#### [Okuma parçası]
********************
Türkiye'nin en iyi haber sitesi
YÜKSEL AYTUĞ

Böyle olur bizim oraların açılışı

Dünya Basketbol Şampiyonası'nın açılış gecesini eleştirmek için kalemimin ucunu sivriltirken, önce Ayşe Özyılmazel'in yazısını, sonra da Haşmet Babaoğlu'nun karşıt görüş içeren makalesini ana gazetede okudum. Ardından 20 yaşındaki okurum Tankut Yıldız'ın şahane eleştiri yazısı geldi. Altına imzamı atıp, "aynen" yayınlıyorum: "Merhabalar Yüksel Ağabey; köşenizde okurlarınızın fikirlerine yer verdiğiniz için, sizin de kimi yazılarınızda belirttiğiniz üzere bu konularda Marco Paşa gibi olduğunuzdan, televizyonla ucundan ilgisi olan bir derdimi size yazıyorum. Benim problemim, bu gece gerçekleştirilen (27 Ağustos Cuma) 2010 Dünya Basketbol Şampiyonası Açılış Töreni'yle... Bu açılıştan sonra bir daha başka bir organizasyona ev sahipliği yapabileceğimizi sanmıyorum ama olur da şansımız yaver giderse diye organizatörlere naçizane tavsiyeler vermek istiyorum:
Kesinlikle sunucu olarak Fatih Terim seçilmelidir. Hem bir spor adamı olduğu için daha manalı olacaktır, hem Tülin Şahin kadar global bir ünlümüzdür hem de en az onun kadar (!) İngilizce konuşabilmektedir.
Organizasyon tarihi yerel ya da genel seçimlere, en olmadı yine bir referanduma denk getirilmelidir ki; konuşma yapacak olan siyasetçiler rahat rahat propaganda yapabilsinler.
********************
İşaretleme verisi satırları:
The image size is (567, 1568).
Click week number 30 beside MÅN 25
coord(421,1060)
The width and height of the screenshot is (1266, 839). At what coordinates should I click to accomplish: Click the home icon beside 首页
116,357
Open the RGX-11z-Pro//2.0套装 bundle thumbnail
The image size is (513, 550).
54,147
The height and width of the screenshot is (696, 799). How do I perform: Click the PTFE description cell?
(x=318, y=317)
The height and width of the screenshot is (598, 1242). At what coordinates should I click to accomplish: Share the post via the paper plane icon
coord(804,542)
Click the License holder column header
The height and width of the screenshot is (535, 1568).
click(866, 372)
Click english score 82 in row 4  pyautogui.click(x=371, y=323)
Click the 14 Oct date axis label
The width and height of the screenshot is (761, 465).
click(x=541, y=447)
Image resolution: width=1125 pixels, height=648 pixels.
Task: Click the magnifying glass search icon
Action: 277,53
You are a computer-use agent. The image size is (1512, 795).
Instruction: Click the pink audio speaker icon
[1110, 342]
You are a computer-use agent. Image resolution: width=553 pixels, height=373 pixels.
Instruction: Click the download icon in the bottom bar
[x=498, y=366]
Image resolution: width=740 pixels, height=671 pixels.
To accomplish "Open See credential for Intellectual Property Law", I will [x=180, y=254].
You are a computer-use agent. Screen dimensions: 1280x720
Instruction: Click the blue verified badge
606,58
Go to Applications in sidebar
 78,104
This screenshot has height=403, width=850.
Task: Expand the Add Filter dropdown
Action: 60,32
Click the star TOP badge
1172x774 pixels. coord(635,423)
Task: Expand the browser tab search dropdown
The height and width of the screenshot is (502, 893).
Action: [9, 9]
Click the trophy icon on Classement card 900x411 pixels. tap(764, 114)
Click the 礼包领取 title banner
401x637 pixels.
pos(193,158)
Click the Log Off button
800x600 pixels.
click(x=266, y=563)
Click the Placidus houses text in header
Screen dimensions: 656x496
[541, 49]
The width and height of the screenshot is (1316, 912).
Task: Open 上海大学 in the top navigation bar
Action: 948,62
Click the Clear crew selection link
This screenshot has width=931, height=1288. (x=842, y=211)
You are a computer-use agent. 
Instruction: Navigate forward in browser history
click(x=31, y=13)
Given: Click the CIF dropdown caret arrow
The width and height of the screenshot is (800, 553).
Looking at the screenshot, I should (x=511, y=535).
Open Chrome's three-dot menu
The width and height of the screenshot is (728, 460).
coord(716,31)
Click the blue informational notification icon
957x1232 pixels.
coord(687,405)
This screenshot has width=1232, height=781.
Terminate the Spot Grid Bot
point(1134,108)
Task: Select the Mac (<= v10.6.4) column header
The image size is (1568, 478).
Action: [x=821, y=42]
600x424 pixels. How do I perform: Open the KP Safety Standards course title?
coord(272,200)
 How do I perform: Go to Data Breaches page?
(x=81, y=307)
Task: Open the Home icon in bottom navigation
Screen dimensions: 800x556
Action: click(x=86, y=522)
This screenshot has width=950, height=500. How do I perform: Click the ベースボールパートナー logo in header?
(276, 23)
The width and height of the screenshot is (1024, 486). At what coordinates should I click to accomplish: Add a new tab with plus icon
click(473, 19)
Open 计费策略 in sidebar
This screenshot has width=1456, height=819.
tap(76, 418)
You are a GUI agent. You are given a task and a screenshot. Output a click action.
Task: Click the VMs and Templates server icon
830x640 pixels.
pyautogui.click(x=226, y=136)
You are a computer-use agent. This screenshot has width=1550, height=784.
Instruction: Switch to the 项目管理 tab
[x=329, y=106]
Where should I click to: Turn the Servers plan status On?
********************
#### [Alıştırma soruları]
[1] Kayıtları en baştan başlayarak "Click english score" geçen satıra kadar, o satır da dahil olmak üzere aynen yazın.
[2] Dünya Basketbol Şampiyonası açılış törenini eleştiren köşe yazısının devamını yazın.

#### [Cevaplar aşağıda]
[1]
The image size is (567, 1568).
Click week number 30 beside MÅN 25
coord(421,1060)
The width and height of the screenshot is (1266, 839). At what coordinates should I click to accomplish: Click the home icon beside 首页
116,357
Open the RGX-11z-Pro//2.0套装 bundle thumbnail
The image size is (513, 550).
54,147
The height and width of the screenshot is (696, 799). How do I perform: Click the PTFE description cell?
(x=318, y=317)
The height and width of the screenshot is (598, 1242). At what coordinates should I click to accomplish: Share the post via the paper plane icon
coord(804,542)
Click the License holder column header
The height and width of the screenshot is (535, 1568).
click(866, 372)
Click english score 82 in row 4  pyautogui.click(x=371, y=323)

[2]
Bir dahaki sefere konuşmacılar sadece Platini'ye değil, tarih boyunca bize yanlış yaptığını düşündüğümüz herkese laf sokmalılar. Kofi Annan olur, George W. Bush olur, milli maçlarda yanlış karar veren FIFA hakemleri olur...
Konuşma yapması planlanan hiç kimse sahneye davet edilmesin, konuşmacıların hepsi spontane belirlensin. Böylece ne kadar "anı yaşayan" bir millet olduğumuz (!) ortaya çıkar.
Doğu-Batı sentezi klişesinden vazgeçmeyelim. Ajda Pekkan'a Topkapı damlarında dansöz elbisesi giydirdiğimiz günden bu yana oryantal tema bulundurmayan hiçbir evrensel organizasyonumuz olmadığı için mutlaka yine dansöz oynatalım. Nasıl olsa sonra bizi Araplar'la karıştırdıklarında kendi kendimize yeri yerinden oynatıp deşarj oluyoruz.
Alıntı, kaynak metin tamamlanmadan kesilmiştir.